Aim of the exercise: Please reproduce the records word for word, starting at the line containing "The width and height of the screenshot is (959, 632)." and ending with the line containing "pyautogui.click(x=196, y=257)", both lines included.

Stored records:
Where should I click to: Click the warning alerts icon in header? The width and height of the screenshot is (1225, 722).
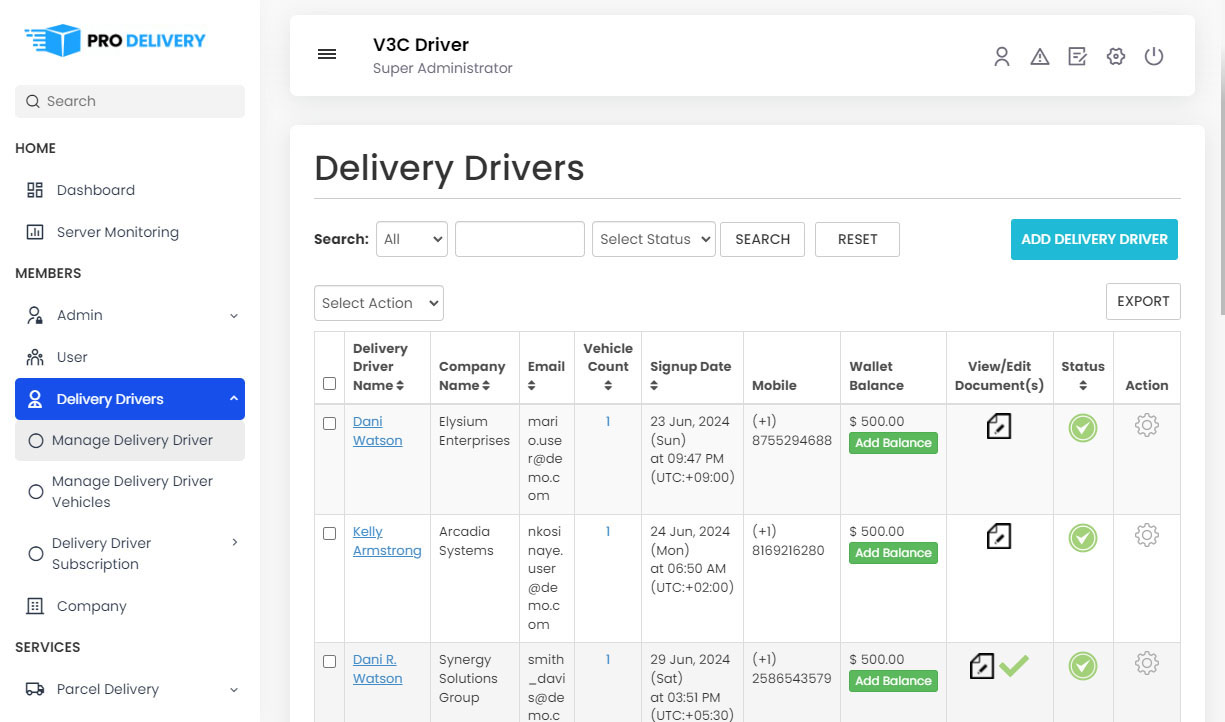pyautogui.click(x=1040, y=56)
---
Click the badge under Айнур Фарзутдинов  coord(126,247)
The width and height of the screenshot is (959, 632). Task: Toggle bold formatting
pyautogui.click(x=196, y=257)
* * *
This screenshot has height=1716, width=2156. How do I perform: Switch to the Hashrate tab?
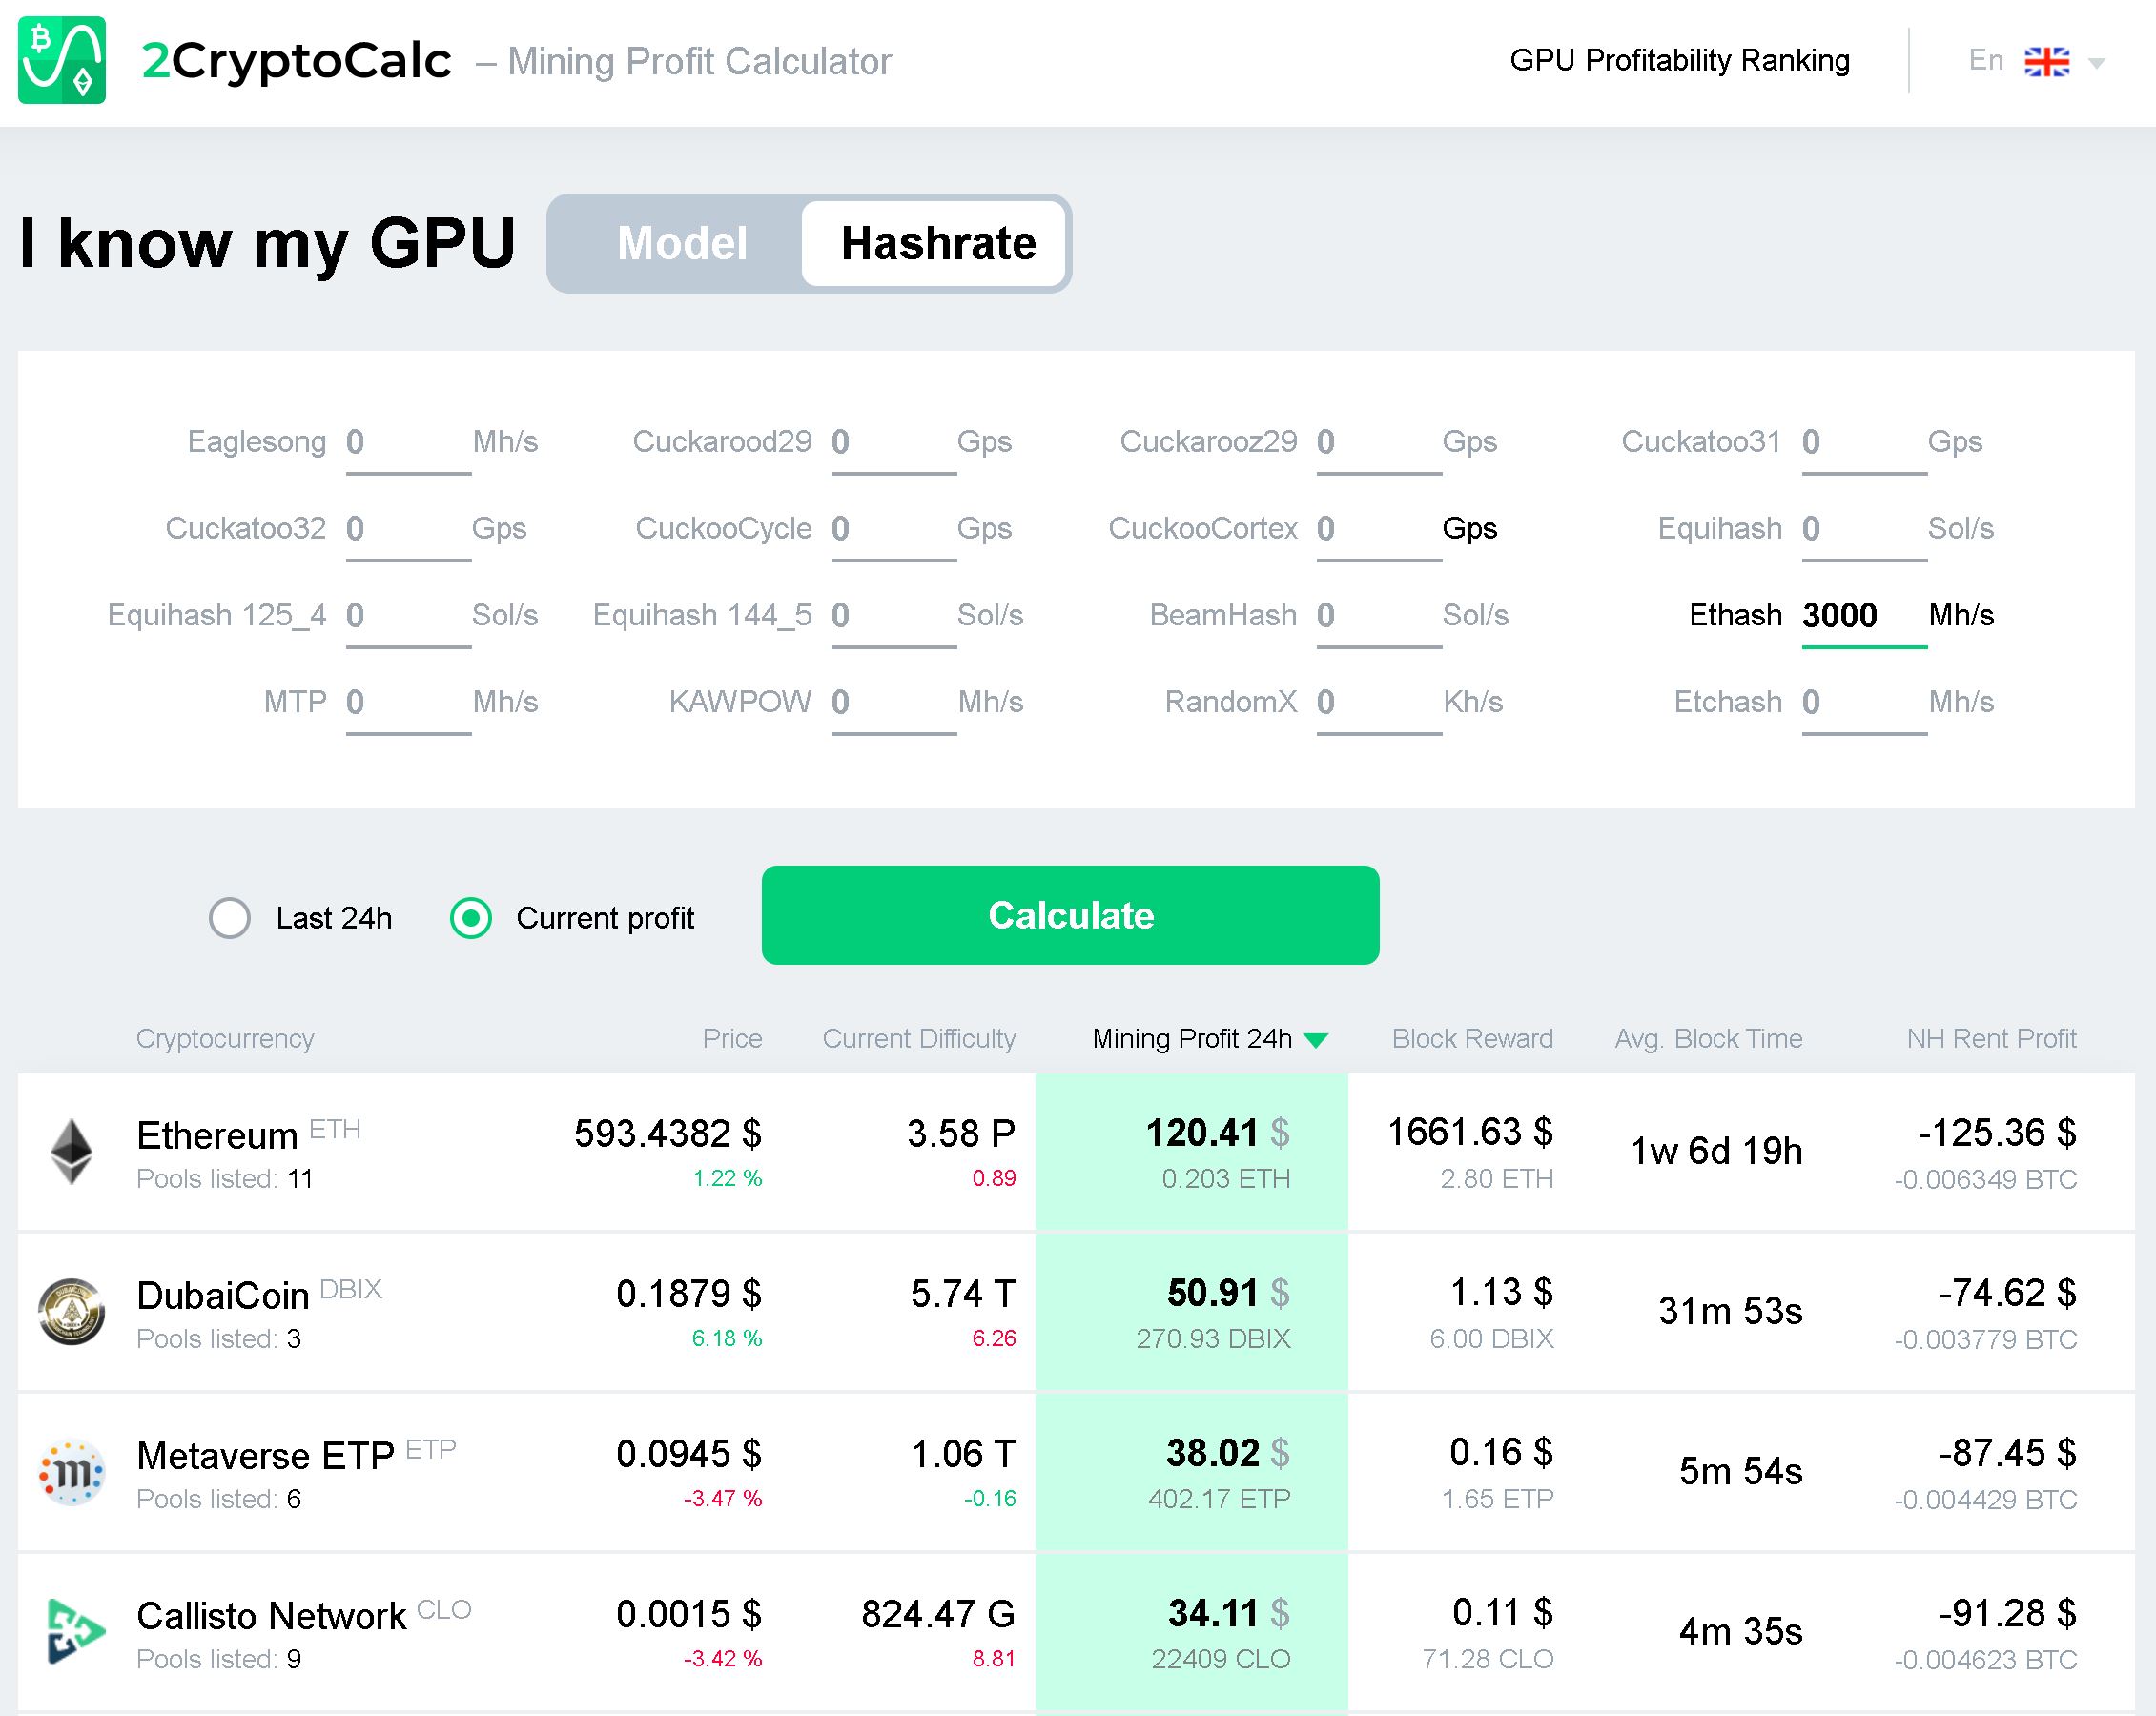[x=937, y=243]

Exercise response:
The width and height of the screenshot is (959, 632). Task: Toggle bold formatting
pyautogui.click(x=196, y=257)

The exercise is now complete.